Flexible, organic and biodegradable: electronics based on human skin
US researchers have developed a semiconductor that is as flexible as skin and easily degradable, offering diverse medical and environmental applications without adding to the mounting pile of global electronic waste. Their breakthrough has been published in Proceedings of the National Academy of Sciences.
For some time now, Stanford engineer Zhenan Bao and her team have been seeking to develop electronic devices that mimic the function of human skin. She noted that skin is stretchable, self-healable and also biodegradable — an attractive list of characteristics for electronics.
“We have achieved the first two, so the biodegradability was something we wanted to tackle,” she said.
Bao had previously created a stretchable electrode modelled on human skin — a material that could bend and twist in a way that could allow it to interface with the skin or brain, but couldn’t degrade. That limited its application for implantable devices and unfortunately contributed to waste.
Creating a robust material that is both a good electrical conductor and biodegradable was a challenge, said Bao, considering traditional polymer chemistry. Eventually, the team found that by tweaking the chemical structure of the flexible material it would break apart under mild stressors.
“We came up with an idea of making these molecules using a special type of chemical linkage that can retain the ability for the electron to smoothly transport along the molecule,” Bao said. “But also this chemical bond is sensitive to weak acid — even weaker than pure vinegar.”
The result was a flexible, conductive plastic material that could carry an electronic signal but break down without requiring extreme measures. As noted by Ting Lei, lead author on the study, “This is the first example of a semiconductive polymer that can decompose.”

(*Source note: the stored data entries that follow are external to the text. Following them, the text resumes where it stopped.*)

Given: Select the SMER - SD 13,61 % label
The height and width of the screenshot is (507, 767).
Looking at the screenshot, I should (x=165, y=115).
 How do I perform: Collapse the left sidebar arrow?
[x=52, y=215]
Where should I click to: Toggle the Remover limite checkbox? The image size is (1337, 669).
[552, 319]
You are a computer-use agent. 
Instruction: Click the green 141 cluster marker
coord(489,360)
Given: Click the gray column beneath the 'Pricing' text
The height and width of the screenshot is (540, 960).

In addition to the polymer, the team developed a new type of electrical component and a substrate material that attaches to the entire electronic component, flexing and moulding to rough and smooth surfaces alike. They crafted their component from iron — an environmentally friendly product that is non-toxic to humans — while the substrate was created from cellulose — the same substance that makes up paper. These cellulose fibres were then altered so the ‘paper’ is transparent and flexible while still breaking down easily.
The combination of a biodegradable conductive polymer and substrate makes the electronic device useful in a plethora of settings — from wearable electronics to large-scale environmental surveys with sensor dusts.
“We envision these soft patches that are very thin and conformable to the skin that can measure blood pressure, glucose value, sweat content,” said Bao, suggesting that a person could wear a specifically designed patch for a day or week, then download the data. She added that this short-term use of disposable electronics would be a good fit for a degradable, flexible design.
The components could also be used in places where surveys cover large areas in remote locations, with Lei suggesting they may be dropped by plane over a forest to survey the landscape.
“It’s a very large area and very hard for people to spread the sensors,” he said. “Also, if you spread the sensors, it’s very hard to gather them back. You don’t want to contaminate the environment, so we need something that can be decomposed.”
Furthermore, the biodegradable substrate, polymers and iron electrodes make the entire component compatible with insertion into the human body, with the polymer breaking down to product concentrations lower than the published acceptable levels found in drinking water. And while Bao said more studies will need to be done before implants are a regular occurrence, she is ultimately hopeful that biodegradable electronics will play an important role in the future of e-waste management.